A royal decree of July 7, 1550, reiterated that Yucatán be separated from the Audiencia of Mexico and incorporated into the one of Guatemala. Finally a decree of January 20, 1553, transferred the province of Soconusco to the Guatemala Audiencia.

==Move to Panama==
On September 8, 1563, Philip II decreed that the Audiencia move to Panama, abolishing a separate audiencia for Guatemala. The borders of the new Panama Audiencia were in east, the coast from the Darién River to the Ulúa River; and in the west, the coast from Buenaventura to the Gulf of Fonseca. The rest of the territories of the former Audiencia of Guatemala were transferred to the Audiencia of Mexico.

==Return to Guatemala==
On January 15, 1568, a decree reestablished the Audiencia of Guatemala with the same jurisdiction as in 1563, but without Yucatán, which became a permanent territory of the Audiencia of Mexico until the beginning of the 19th century. A royal decree of January 25, 1569, transferred once again the governorate of Soconusco from the Audiencia of Mexico to the one of Guatemala.

Law VI (Audiencia y Chancillería Real de Santiago de Guatemala en la Nueva España) of Title XV (De las Audiencias y Chancillerias Reales de las Indias) of Book II of the Recopilación de Leyes de las Indias of 1680—which compiles the decrees of September 13, 1543; August 6, 1556; September 16, 1560; May 31 and June 18, 1568; November 10, 1593; and August 7, 1596—describes the borders, make up and functions of the Audiencia.

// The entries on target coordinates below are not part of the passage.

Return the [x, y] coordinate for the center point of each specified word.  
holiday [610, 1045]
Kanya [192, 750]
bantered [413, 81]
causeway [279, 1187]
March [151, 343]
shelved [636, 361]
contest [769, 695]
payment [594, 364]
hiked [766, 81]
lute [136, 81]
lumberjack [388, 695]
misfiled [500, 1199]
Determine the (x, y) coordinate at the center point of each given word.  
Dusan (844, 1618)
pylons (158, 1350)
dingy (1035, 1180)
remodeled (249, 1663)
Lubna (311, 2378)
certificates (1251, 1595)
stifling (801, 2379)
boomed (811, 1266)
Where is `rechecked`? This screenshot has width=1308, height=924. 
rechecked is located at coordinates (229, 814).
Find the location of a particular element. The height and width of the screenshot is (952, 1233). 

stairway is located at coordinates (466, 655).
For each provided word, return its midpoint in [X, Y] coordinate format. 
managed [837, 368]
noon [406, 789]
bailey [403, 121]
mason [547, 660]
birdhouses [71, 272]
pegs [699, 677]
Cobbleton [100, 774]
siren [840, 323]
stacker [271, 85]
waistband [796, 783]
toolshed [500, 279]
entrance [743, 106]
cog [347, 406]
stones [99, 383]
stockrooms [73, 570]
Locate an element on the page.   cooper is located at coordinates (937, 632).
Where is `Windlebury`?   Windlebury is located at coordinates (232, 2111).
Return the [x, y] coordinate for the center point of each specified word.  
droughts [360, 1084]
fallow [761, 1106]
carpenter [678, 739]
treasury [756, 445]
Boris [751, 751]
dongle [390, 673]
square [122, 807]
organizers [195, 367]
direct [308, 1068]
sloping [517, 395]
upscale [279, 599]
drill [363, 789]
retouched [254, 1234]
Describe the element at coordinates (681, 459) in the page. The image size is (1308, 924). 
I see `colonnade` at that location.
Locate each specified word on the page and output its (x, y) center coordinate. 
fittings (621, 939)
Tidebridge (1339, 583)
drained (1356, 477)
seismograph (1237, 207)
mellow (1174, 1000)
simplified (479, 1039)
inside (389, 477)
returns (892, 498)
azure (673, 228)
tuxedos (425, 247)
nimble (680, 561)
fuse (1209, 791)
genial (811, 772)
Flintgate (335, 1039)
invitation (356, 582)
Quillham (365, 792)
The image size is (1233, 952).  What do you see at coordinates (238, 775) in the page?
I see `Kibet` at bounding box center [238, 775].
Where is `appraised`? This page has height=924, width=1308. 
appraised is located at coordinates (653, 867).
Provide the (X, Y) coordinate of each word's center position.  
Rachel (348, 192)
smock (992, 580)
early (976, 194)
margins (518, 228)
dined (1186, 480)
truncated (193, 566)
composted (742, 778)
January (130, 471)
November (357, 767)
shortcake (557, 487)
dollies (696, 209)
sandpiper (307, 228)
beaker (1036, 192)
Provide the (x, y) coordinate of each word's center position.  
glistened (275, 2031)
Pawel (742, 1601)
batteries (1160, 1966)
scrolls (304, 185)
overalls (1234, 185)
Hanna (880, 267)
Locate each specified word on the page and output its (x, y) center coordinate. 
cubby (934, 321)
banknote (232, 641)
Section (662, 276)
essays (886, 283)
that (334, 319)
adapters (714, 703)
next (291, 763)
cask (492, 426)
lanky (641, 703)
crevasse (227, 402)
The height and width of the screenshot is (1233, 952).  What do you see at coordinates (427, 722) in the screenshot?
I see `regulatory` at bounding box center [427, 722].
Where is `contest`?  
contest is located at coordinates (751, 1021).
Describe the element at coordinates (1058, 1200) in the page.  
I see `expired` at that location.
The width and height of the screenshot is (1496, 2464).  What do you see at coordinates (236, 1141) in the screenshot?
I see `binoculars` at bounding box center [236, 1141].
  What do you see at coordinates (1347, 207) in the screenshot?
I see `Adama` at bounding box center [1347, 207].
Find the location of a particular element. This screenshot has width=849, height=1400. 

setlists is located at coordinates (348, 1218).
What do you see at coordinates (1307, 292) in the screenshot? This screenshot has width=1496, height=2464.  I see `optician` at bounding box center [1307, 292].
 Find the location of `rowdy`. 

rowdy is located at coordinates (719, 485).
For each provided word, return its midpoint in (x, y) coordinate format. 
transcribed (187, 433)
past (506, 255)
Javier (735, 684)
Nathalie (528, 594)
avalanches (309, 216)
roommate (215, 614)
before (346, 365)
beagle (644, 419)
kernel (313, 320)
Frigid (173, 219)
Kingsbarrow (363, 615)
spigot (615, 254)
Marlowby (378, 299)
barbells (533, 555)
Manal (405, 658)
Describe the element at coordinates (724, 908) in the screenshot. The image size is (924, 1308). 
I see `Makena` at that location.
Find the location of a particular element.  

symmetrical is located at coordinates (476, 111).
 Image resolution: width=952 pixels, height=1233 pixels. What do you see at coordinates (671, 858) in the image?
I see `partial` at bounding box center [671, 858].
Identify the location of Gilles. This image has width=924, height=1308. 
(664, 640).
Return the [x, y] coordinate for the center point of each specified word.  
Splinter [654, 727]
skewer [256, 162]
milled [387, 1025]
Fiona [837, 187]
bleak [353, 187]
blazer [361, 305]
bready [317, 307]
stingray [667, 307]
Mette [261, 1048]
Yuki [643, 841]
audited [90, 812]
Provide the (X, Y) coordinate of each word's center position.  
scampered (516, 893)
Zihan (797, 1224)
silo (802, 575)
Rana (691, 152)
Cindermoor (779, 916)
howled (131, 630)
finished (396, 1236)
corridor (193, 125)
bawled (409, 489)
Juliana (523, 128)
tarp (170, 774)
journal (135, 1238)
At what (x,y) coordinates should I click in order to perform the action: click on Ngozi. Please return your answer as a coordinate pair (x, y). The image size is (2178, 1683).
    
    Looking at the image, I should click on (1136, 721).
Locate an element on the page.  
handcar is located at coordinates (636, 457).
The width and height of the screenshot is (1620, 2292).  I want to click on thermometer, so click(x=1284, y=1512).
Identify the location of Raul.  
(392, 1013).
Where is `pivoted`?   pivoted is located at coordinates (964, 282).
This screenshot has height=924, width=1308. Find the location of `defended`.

In the City of Santiago de los Caballeros of the Province of Guatemala shall reside another Royal Audiencia and Chancery of ours, with a president, governor and captain general; five oidores, who shall also be judges of criminal cases [alcaldes del crimen]; a crown attorney [fiscal]; a bailiff [alguacil mayor]; a lieutenant of the Gran Chancellor; and the other necessary ministers and officials, and which shall have for district the said province of Guatemala; and those of Nicaragua, Chiapas, Higueras, Cabo de Honduras, Verapaz and Soconusco with the Islas de la Costa; bordering its district in the east with the Audiencia of Tierrafirme, in the west with the one of New Galicia, and in the north with it and the North Sea, and in the south with the South Sea. And we order that the governor and captain general of said provinces and the president of the Royal Audiencia of these, have, use and exercise by himself the government of that land and all its district, in the same manner as does our viceroy of New Spain and determine the repartimientos of Indians and appoint other offices, as said Royal Audiencia used to do, and that the oidores do not interfere with these matters, nor that said president interfere in matters of justice and that he sign with the oidores that which they sentence and decree.

==Later developments==
As part of the Bourbon Reforms in 1786 the crown established a series of intendancies in the area, which replaced most of the older corregimientos. The intendants were granted broad fiscal powers and were charged with promoting the local economy. The new intendancies were San Salvador (El Salvador), Ciudad Real (Chiapas), Comayagua (Honduras), and León (Nicaragua). The Audiencia president and governor-captain general of Guatemala became the superintendente general of the territory and functioned as de facto intendant of Guatemala proper. The agricultural, southern region of Costa Rica remained under a civil and military governor with fiscal oversight of only military expenses; the expenses of the civil government were handled by the intendant of León. These intendancies helped shape local political identity and provided the basis of the future nations of Central America.